She is feeding ロエル as if she were feeding an animal. (まるで)～かのような means "as if ～", which is commonly used to make a metaphoric statement. Lots of examples here.
I guess what's throwing you off is the writing style of this sentence. First of all, of course it's a sentence that fully qualifies as a valid sentence. However, it's not a regular Japanese sentence that ends with a predicate (i.e., a verb or だ/です). This is a sentence which ends with a noun because it only includes one long noun phrase, grammatically speaking. The main word of this sentence is シンシア, a noun, at the end, and everything else is a long modifier that modifies シンシア.
In Japanese, this type of sentence is called 体言止め【たいげんどめ】, a rhetoric device very often found in novels, screenplays, poems and lyrics (and sometimes in a news article). In English this kind of sentence is classified as a minor sentence (e.g., "Hello.", "The one on the right.", "At eight o'clock.").
So this sentence ending with a noun:
(literally) Cynthia who looks as if she were enjoying feeding an animal.
...conveys exactly the same information as a regular (or major) sentence with an obvious subject (topic) and a predicate:
Cynthia looks as if she were enjoying feeding an animal.

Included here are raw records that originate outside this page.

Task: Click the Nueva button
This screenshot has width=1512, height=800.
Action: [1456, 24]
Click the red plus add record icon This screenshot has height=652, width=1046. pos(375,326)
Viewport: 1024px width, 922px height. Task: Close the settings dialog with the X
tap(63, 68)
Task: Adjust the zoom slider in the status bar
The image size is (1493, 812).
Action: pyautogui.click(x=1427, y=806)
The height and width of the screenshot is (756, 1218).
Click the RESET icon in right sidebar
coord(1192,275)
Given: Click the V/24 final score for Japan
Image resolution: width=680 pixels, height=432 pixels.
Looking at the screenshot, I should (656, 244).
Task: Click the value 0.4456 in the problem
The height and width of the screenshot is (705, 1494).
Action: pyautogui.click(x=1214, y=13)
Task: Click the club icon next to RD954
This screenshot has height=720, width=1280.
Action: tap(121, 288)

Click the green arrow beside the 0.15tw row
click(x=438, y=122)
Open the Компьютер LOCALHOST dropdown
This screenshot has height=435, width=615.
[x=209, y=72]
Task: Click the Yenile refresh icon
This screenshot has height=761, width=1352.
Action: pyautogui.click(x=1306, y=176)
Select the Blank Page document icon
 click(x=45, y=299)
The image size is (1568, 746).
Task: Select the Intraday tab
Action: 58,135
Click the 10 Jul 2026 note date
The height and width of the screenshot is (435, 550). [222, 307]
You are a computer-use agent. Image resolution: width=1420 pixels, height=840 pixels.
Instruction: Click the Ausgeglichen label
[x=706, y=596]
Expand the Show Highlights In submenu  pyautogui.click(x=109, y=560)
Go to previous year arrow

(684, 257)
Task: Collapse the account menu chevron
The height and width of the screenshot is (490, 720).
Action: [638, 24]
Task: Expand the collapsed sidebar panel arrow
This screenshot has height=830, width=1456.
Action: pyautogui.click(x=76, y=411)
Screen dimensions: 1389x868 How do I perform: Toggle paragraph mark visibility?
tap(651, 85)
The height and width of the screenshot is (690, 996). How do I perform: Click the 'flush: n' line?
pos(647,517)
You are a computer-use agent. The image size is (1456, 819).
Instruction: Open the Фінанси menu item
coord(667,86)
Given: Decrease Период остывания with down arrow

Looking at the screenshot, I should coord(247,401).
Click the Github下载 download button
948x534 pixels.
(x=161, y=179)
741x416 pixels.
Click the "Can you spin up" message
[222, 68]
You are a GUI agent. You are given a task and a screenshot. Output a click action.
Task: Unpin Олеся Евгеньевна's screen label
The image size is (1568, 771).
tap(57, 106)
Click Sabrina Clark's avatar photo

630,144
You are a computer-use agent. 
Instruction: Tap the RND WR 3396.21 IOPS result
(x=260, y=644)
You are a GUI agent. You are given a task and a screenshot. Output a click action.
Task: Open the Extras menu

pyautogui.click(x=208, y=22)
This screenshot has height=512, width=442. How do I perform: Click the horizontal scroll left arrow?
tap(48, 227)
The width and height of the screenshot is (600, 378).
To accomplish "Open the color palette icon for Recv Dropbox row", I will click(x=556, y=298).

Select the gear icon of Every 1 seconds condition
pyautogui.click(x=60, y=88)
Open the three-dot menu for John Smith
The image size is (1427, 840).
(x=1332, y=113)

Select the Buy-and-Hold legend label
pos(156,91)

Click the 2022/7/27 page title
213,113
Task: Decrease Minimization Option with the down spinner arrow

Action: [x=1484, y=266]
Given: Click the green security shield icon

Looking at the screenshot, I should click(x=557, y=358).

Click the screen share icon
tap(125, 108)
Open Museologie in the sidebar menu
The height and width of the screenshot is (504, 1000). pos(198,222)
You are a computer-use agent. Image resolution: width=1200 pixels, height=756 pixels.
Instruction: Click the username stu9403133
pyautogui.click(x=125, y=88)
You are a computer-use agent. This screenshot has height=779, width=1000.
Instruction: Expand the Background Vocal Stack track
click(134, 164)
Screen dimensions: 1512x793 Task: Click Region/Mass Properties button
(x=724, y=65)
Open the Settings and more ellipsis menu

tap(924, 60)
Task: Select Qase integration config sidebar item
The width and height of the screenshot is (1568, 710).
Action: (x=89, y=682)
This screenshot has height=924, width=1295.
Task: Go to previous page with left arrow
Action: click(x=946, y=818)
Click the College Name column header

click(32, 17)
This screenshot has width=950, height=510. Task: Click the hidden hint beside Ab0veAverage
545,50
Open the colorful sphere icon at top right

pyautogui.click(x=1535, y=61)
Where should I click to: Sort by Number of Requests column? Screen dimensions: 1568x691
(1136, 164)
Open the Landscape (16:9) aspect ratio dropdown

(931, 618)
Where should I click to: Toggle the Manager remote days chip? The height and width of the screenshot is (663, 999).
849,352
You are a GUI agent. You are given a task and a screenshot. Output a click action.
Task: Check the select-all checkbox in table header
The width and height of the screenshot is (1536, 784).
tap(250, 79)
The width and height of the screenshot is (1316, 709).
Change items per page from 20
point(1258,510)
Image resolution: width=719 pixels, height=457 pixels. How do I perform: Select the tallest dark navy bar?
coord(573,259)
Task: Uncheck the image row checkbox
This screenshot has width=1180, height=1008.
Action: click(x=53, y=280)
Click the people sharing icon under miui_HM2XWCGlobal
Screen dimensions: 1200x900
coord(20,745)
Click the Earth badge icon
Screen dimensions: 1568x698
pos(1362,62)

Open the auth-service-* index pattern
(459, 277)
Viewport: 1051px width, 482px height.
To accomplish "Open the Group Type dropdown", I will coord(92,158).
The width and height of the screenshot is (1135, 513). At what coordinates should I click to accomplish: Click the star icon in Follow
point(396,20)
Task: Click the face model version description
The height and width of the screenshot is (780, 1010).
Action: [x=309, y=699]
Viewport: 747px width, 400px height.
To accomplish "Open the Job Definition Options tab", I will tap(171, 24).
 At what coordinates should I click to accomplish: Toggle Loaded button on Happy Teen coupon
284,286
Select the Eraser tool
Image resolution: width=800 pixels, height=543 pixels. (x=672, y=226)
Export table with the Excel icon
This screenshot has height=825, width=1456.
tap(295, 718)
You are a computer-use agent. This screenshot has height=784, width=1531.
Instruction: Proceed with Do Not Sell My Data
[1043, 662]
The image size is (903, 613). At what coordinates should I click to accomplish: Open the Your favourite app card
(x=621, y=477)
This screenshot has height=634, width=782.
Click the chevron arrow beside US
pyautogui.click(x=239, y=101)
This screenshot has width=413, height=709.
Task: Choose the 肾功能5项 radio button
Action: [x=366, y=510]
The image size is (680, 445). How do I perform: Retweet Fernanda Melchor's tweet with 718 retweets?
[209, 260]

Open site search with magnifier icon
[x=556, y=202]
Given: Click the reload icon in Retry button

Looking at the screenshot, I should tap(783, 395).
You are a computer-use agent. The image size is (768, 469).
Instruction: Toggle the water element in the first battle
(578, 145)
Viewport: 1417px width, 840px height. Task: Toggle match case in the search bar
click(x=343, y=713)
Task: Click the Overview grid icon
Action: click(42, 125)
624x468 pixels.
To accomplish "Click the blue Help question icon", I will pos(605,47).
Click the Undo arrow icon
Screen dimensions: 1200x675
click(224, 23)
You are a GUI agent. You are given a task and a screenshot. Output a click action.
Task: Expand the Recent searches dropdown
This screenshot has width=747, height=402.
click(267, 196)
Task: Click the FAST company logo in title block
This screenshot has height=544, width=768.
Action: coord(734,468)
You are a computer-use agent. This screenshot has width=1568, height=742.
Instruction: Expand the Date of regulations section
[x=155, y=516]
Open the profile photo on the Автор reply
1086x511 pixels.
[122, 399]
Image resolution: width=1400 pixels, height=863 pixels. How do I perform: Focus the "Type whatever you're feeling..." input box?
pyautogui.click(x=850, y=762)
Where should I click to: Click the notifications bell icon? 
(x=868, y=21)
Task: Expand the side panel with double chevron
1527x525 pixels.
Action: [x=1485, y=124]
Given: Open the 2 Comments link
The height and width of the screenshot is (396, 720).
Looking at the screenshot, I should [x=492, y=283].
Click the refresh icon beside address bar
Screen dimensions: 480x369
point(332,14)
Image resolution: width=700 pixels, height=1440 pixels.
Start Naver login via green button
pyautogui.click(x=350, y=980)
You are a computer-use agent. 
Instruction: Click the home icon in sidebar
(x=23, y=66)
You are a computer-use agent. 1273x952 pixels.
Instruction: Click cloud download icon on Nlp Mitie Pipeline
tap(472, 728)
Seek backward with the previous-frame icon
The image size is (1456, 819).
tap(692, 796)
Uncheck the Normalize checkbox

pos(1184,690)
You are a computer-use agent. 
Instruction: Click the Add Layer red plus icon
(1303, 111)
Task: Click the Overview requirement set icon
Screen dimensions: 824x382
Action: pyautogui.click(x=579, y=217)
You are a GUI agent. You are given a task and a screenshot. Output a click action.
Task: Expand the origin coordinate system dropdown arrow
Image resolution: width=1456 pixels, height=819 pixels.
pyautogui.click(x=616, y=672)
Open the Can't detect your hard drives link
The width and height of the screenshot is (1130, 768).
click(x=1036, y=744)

The difference is that the former sentence looks more vivid and impressive. When you encounter a 体言止め sentence like this in the middle of a novel, you don't have to translate it as a long noun phrase, because 体言止め is essentially just another method to make a regular sentence more interesting. You can safely treat it as if it were a regular sentence ("Cynthia looks ..."). It's not impossible to translate it as something like "Cynthia, the one who looks ..." if you like, but usually that's unnecessary.
Some songs and poems are almost exclusively composed of 体言止め lines/sentences. A classic example is ふるさと. A Japanese haiku often ends with a noun, too, although that's so common that almost no one call it 体言止め.